# READING TEXT:
- - - -

In Sayers v Clarke Walker the court was concerned with an application to extend time for filing a notice of appeal (then 14 days from the date of the decision) by nearly 8 weeks. It was clearly worried by the fact that approaches to applications of that kind varied considerably among judges in the lower courts and indicated that the “check list” of factors in CPR 3.9 as it then stood should be adopted in order to promote consistency of approach. Brooke L.J., with whom Kay L.J. and Sir Christopher Staughton agreed, said:
“21. In my judgment, it is equally appropriate to have regard to the check-list in CPR 3.9 when a court is considering an application for an extension of time for appealing in a case of any complexity. The reason for this is that the applicant has not complied with CPR 52.4(2), and if the court is unwilling to grant him relief from his failure to comply through the extension of time he is seeking, the consequence will be that the order of the lower court will stand and he cannot appeal it. Even though this may not be a sanction expressly “imposed” by the rule, the consequence will be exactly the same as if it had been, and it would be far better for courts to follow the check-list contained in CPR 3.9 on this occasion, too, than for judges to make their own check-lists for cases where sanctions are implied and not expressly imposed.”
The decision was not referred to in Matthews, but it is possible that this passage was the source of the “implied sanction” doctrine that was disapproved by the Privy Council in that case. Whether that is so or not, however, the decision has been treated in this country as authority for the proposition that a person who is out of time for filing a notice of appeal is subject to an implied sanction and that an application for an extension of time is to be regarded as analogous to an application under CPR 3.9 for relief from a sanction.

- - - -

# GIVEN INFORMATION:

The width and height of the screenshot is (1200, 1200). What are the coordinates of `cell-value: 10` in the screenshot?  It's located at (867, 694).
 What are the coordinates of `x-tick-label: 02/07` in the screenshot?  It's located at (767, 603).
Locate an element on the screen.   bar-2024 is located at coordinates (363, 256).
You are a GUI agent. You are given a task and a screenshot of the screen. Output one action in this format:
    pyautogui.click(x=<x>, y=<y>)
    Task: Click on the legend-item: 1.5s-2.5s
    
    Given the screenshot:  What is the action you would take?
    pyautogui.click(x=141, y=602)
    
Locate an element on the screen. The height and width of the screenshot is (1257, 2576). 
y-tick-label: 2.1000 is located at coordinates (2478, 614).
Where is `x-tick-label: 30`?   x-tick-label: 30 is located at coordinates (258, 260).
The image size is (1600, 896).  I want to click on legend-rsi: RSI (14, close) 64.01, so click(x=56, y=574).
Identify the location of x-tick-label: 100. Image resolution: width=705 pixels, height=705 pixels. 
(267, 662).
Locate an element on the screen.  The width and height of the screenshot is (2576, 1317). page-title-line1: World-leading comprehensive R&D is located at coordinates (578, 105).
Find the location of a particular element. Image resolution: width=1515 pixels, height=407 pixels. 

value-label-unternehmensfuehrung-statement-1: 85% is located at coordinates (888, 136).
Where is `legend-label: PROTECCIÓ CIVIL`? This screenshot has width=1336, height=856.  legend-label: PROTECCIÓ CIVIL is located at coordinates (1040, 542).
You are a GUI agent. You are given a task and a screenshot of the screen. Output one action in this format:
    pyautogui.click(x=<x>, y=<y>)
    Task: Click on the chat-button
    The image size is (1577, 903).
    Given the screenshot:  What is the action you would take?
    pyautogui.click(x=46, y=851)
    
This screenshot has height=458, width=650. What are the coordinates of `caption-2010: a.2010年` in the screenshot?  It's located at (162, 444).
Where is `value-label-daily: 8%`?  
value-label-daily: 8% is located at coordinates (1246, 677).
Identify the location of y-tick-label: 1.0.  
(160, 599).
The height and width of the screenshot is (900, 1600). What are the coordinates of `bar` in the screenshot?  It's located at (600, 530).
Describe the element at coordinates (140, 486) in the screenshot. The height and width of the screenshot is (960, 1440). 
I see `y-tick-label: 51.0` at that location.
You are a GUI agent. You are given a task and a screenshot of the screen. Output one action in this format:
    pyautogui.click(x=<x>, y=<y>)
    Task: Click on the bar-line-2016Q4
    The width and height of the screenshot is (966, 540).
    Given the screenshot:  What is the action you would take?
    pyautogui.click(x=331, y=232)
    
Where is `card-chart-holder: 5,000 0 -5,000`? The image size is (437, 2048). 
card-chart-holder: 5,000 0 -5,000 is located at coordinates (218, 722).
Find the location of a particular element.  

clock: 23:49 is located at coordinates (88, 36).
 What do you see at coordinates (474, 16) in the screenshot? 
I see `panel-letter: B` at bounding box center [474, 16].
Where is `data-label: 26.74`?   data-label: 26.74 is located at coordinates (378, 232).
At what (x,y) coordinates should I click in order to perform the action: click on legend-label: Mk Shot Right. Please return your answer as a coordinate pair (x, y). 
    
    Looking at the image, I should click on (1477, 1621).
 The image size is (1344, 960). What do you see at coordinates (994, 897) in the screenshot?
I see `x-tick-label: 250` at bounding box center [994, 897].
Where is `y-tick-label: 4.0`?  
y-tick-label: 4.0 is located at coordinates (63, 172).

- - - -

# EXERCISE DIRECTIONS:
Reproduce everything from "The decision was" down to "from a sanction." in the passage on Sayers v Clarke Walker, substituting "tacit sanction" for "implied sanction" each time it occurs.

# OUTPUT OF THE EXERCISE:
The decision was not referred to in Matthews, but it is possible that this passage was the source of the “tacit sanction” doctrine that was disapproved by the Privy Council in that case. Whether that is so or not, however, the decision has been treated in this country as authority for the proposition that a person who is out of time for filing a notice of appeal is subject to an tacit sanction and that an application for an extension of time is to be regarded as analogous to an application under CPR 3.9 for relief from a sanction.